DATA:
== == ==

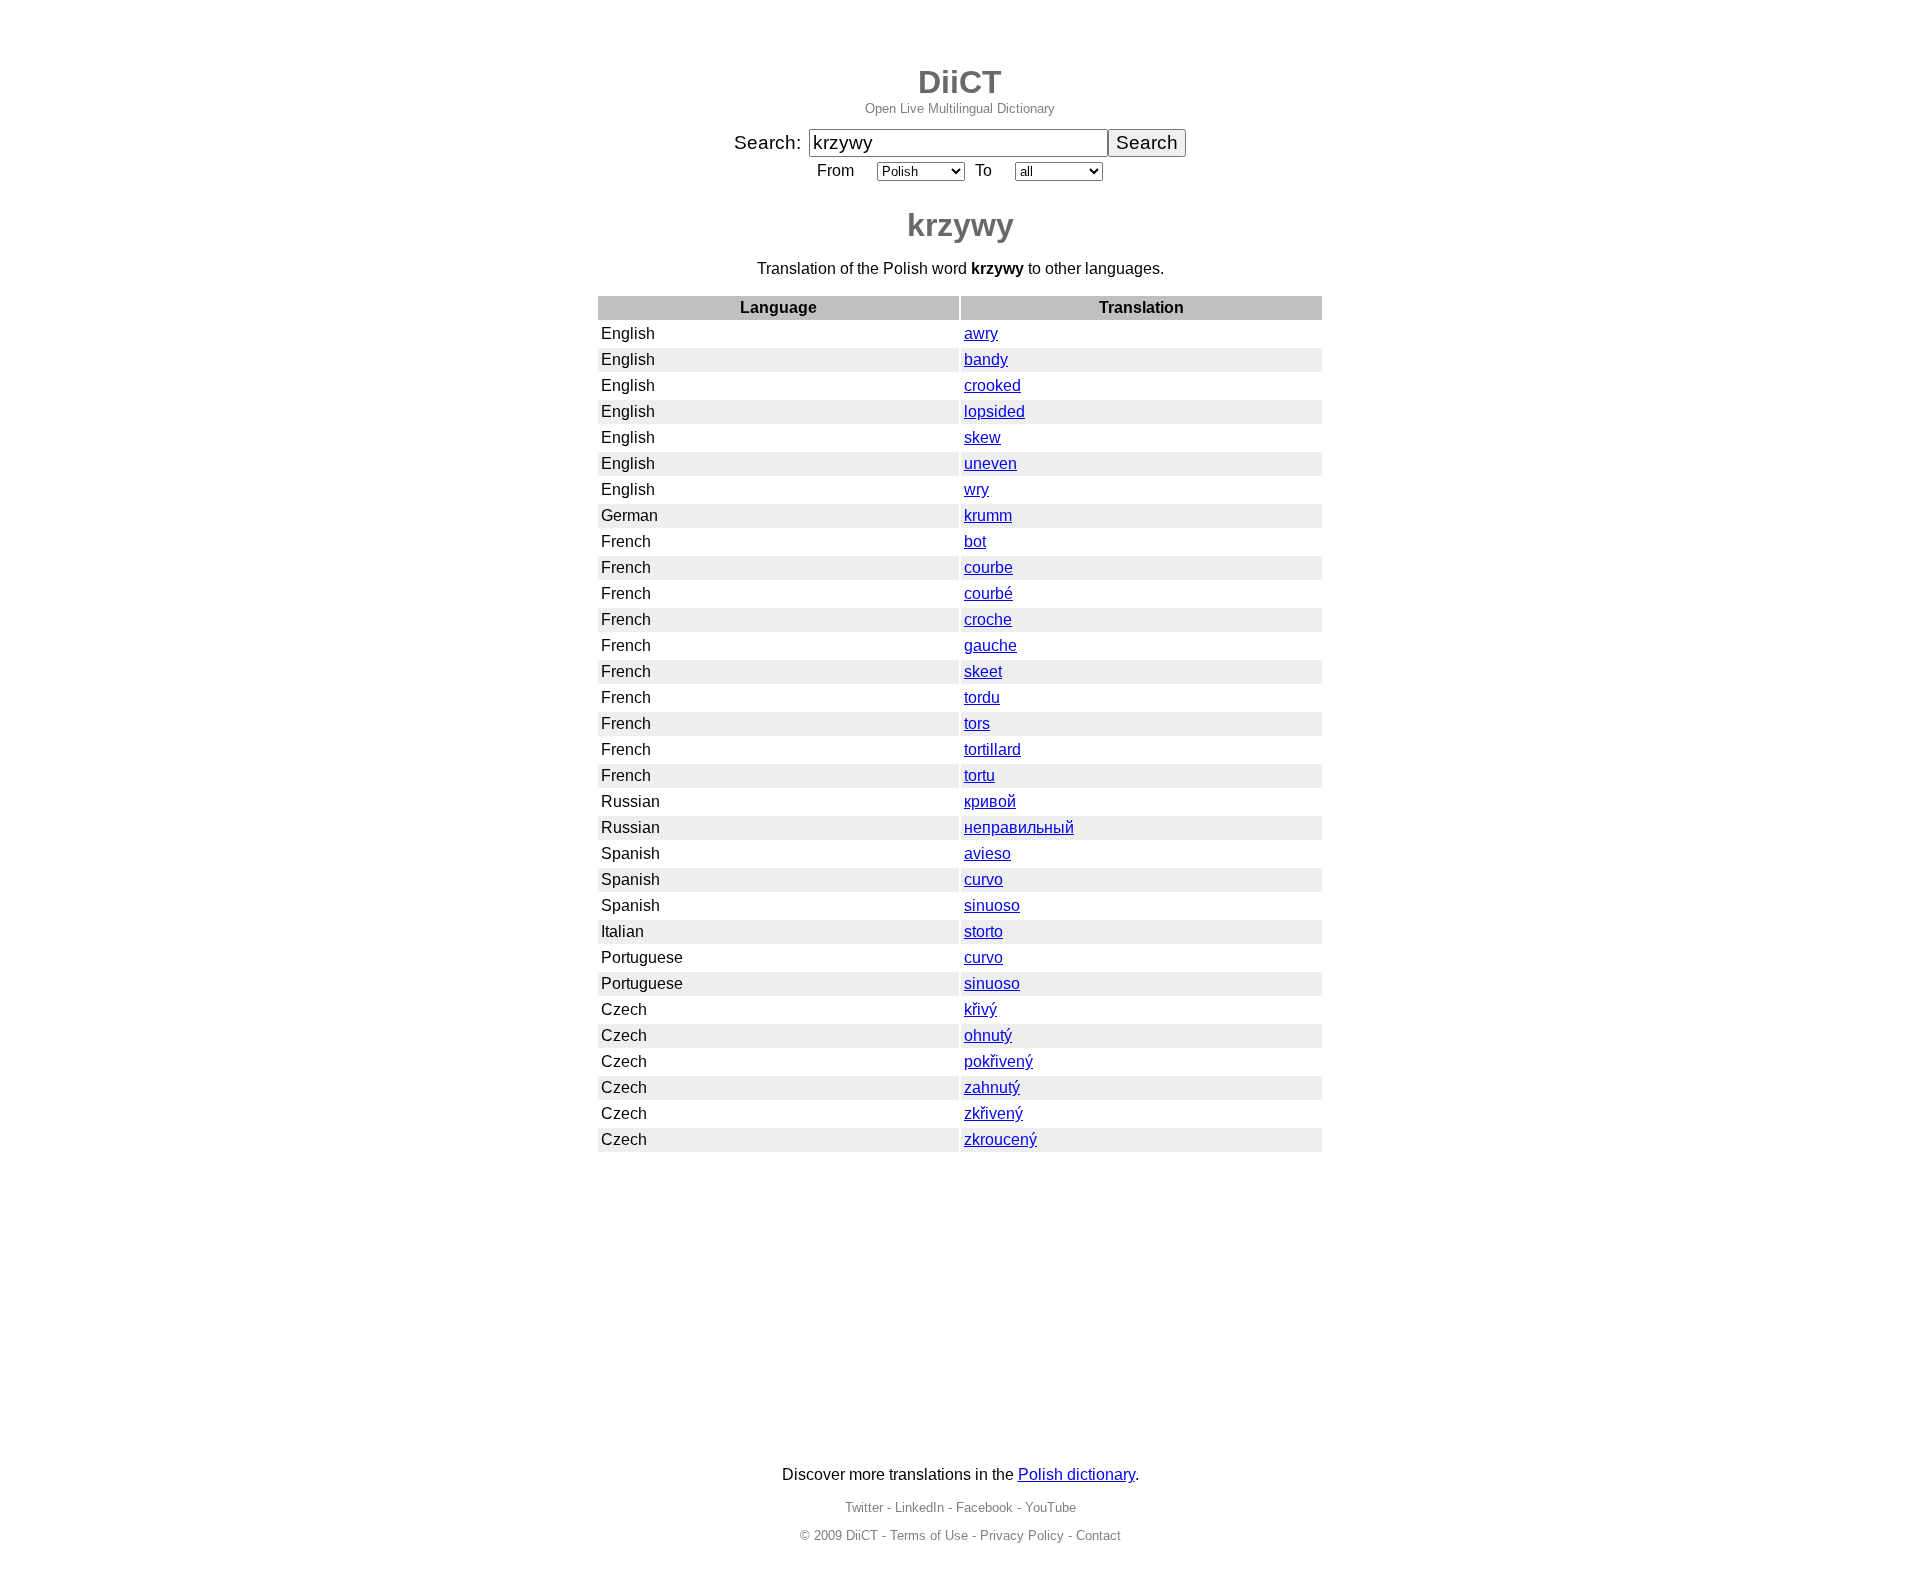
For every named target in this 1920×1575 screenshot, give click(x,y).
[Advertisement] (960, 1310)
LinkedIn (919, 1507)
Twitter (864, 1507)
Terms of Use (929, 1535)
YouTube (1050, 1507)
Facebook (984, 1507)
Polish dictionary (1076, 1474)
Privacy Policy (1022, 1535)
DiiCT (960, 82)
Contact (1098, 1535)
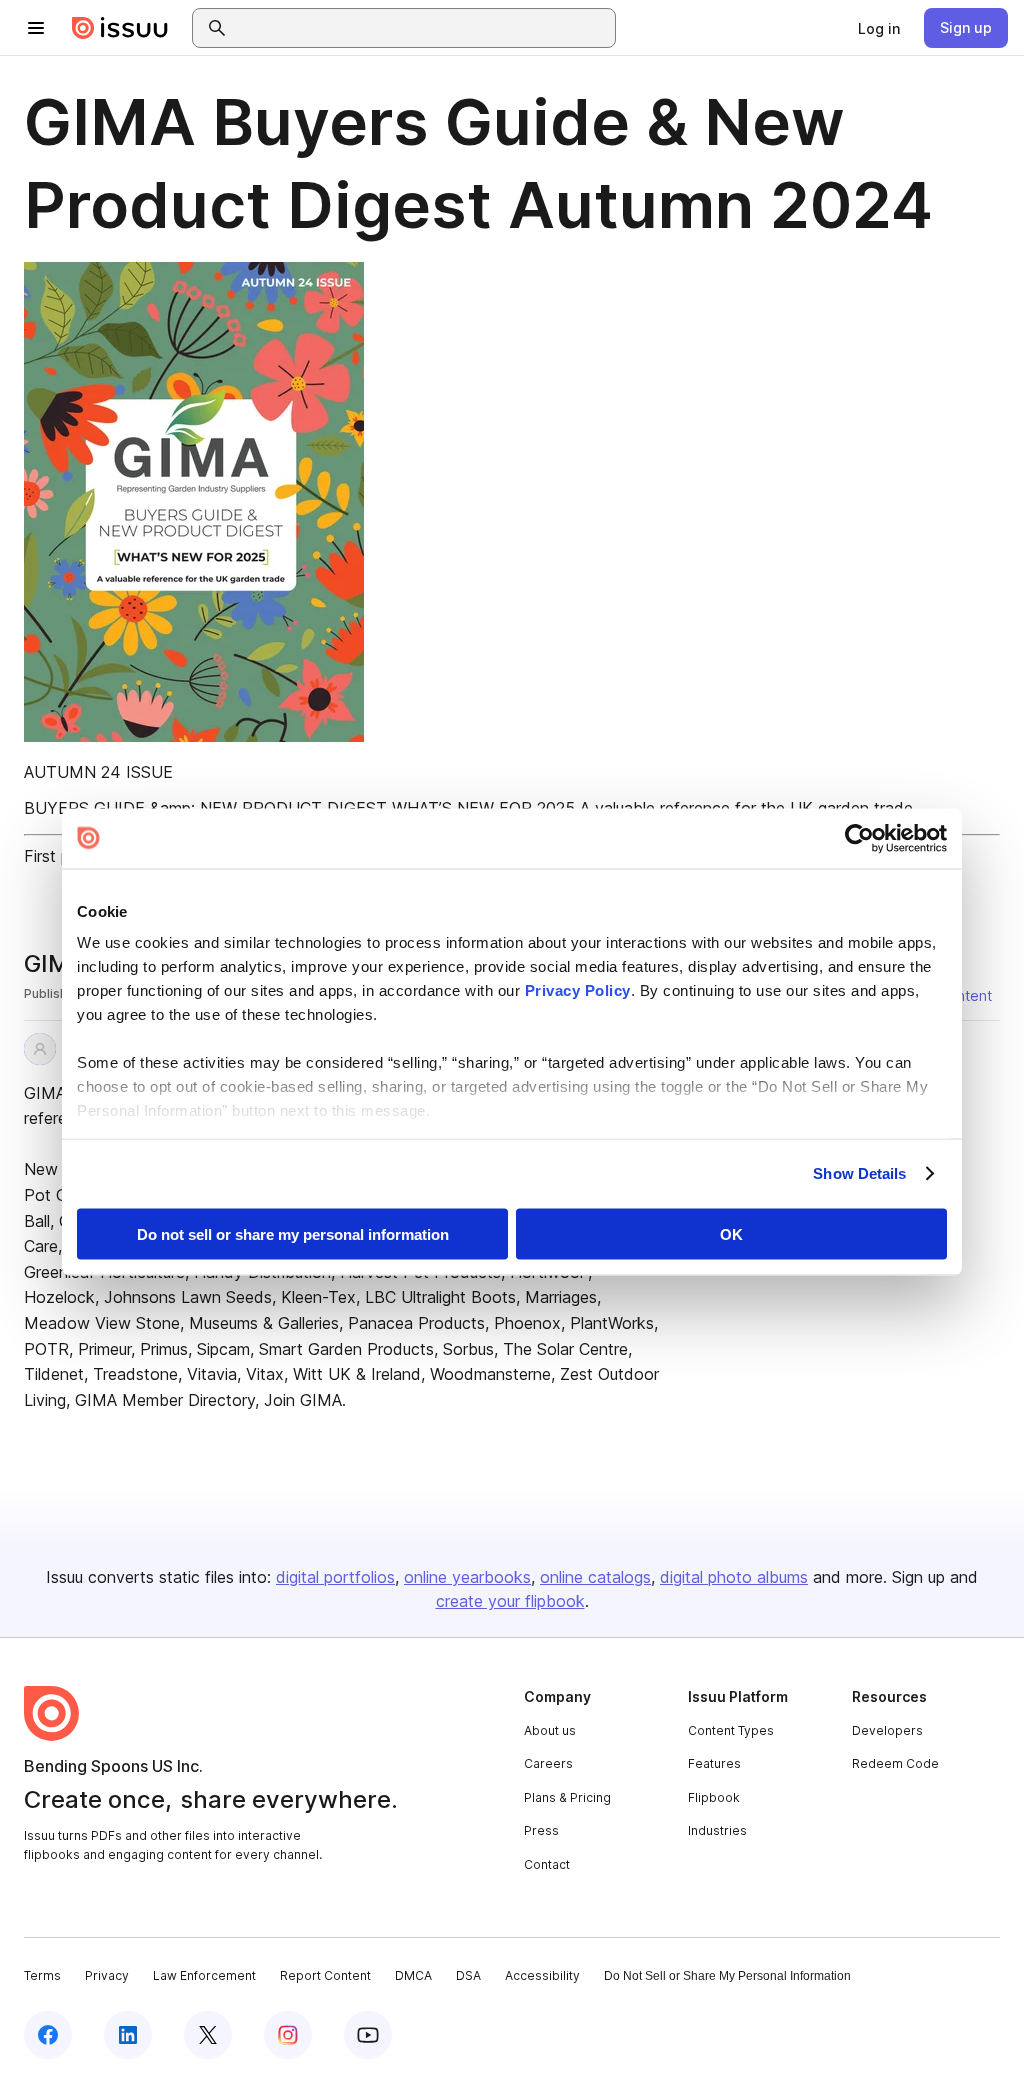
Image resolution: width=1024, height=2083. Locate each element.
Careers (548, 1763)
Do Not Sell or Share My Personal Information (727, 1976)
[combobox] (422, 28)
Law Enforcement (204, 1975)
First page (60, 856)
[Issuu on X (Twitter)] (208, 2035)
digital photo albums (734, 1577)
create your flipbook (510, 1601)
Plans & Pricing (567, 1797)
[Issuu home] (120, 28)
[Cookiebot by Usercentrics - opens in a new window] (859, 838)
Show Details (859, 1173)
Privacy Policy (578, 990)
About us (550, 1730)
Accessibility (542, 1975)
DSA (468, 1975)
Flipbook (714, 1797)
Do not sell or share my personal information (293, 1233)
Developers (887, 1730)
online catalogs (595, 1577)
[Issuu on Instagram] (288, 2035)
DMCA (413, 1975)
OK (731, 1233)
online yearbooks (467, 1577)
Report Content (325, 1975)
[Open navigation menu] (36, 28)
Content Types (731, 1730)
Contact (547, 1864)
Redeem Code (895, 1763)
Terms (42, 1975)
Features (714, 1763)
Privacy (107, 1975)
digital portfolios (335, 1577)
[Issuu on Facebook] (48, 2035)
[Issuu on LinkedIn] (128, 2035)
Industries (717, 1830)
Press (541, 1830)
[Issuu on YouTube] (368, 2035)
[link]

== == ==

WHAT TO PRODUCE:
Those lines from the one with "Plans & Pricing (567, 1797)" through the last line of the material above are to be retyped exactly, with nothing else.

OUTPUT FOR THIS EXERCISE:
Plans & Pricing (567, 1797)
[Issuu home] (120, 28)
[Cookiebot by Usercentrics - opens in a new window] (859, 838)
Show Details (859, 1173)
Privacy Policy (578, 990)
About us (550, 1730)
Accessibility (542, 1975)
DSA (468, 1975)
Flipbook (714, 1797)
Do not sell or share my personal information (293, 1233)
Developers (887, 1730)
online catalogs (595, 1577)
[Issuu on Instagram] (288, 2035)
DMCA (413, 1975)
OK (731, 1233)
online yearbooks (467, 1577)
Report Content (325, 1975)
[Open navigation menu] (36, 28)
Content Types (731, 1730)
Contact (547, 1864)
Redeem Code (895, 1763)
Terms (42, 1975)
Features (714, 1763)
Privacy (107, 1975)
digital portfolios (335, 1577)
[Issuu on Facebook] (48, 2035)
[Issuu on LinkedIn] (128, 2035)
Industries (717, 1830)
Press (541, 1830)
[Issuu on YouTube] (368, 2035)
[link]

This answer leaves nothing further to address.